Michael S. Powell v. The Home Depot U.S.A., Inc.

Summarized by:

  • Court: Intellectual Property Archives
  • Area(s) of Law: Patents
  • Date Filed: 11-14-2011
  • Case #: 2010-1409, 2010-1416
  • Judge(s)/Court Below: Prost, Linn, and Dyk
  • Full Text Opinion

“A willful infringement determination requires” that “a patentee must show by clear and convincing evidence that the infringer acted despite an objectively high likelihood that its actions constituted infringement” and if that is met that the “objectively-defined risk was either known or so obvious that it should have been known to the accused infringer”

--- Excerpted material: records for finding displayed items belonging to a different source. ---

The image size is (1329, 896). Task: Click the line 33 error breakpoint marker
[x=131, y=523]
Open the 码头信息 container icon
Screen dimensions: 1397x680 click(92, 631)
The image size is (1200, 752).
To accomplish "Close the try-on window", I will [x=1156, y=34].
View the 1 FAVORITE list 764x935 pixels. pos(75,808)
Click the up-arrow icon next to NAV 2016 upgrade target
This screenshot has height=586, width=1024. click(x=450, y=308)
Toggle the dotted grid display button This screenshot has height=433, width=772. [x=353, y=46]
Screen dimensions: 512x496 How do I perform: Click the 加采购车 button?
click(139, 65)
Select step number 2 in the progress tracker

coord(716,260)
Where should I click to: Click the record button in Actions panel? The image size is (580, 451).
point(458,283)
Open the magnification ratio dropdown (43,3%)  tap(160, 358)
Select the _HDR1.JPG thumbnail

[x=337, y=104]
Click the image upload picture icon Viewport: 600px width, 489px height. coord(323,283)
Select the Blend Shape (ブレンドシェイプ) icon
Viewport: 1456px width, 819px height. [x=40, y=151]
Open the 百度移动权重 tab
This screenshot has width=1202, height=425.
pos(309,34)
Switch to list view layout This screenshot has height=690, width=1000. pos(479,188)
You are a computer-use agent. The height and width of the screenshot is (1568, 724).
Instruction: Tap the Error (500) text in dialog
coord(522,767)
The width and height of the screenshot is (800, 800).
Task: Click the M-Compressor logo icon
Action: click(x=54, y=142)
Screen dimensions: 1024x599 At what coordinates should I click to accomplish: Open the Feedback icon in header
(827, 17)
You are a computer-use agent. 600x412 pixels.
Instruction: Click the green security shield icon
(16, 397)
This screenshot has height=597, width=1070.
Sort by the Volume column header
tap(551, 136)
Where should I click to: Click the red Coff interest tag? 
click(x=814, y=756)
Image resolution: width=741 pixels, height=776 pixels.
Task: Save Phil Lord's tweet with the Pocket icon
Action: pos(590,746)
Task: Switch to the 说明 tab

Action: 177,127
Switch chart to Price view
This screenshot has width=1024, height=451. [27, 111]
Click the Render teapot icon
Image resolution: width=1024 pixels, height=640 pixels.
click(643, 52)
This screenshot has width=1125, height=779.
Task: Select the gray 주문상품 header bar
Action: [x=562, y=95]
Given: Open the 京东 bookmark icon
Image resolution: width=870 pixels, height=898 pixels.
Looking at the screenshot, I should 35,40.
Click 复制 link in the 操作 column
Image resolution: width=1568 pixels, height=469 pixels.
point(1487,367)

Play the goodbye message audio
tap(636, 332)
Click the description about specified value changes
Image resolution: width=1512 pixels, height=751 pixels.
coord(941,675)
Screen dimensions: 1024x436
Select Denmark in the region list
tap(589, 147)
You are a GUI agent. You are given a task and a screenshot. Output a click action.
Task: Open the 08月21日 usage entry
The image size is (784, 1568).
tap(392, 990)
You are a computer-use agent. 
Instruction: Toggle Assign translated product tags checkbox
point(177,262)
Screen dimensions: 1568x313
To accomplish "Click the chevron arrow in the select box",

The Home Depot U.S.A., Inc. (“Home Depot”) appealed from the District Court for the Southern District of Florida’s decision of patent infringement of Michael S. Powell’s (“Powell”) U.S. Patent No. 7,044,039 (“’039 Patent”), the validity of the ‘039 Patent due to inequitable conduct, and the amount awarded to Powell including adjustment for the willfulness of the infringement. The Court of Appeals for the Federal Circuit affirmed all the findings of the District Court. Home Depot’s challenge to infringement was based on the District Court’s claim construction of “dust collection structure” and “table top.” The Court of Appeals agreed with the District Court’s construction of the terms and held that there was substantial evidence for a finding of infringement. Home Depot argued that Powell acted inequitably by not updating his Petition to Make Special for the ‘039 Patent due to a change in circumstances. The Court of Appeals stated that an applicant’s failure “to update [] the circumstances which support a Petition to Make Special [] does not constitute inequitable conduct.” The Court of Appeals found that Powell had fulfilled the objective prong and had presented adequate evidence for the jury to decide Powell had met the subjective prong of the two-pronged analysis for willful infringement allowing the enhanced of damages. Finally, the Court of Appeals found that the District Court did not abuse its discretion in awarding attorney fees upon finding the case was exceptional based on Home Depot’s “litigation misconduct and vexatious and bad faith litigation. AFFIRMED.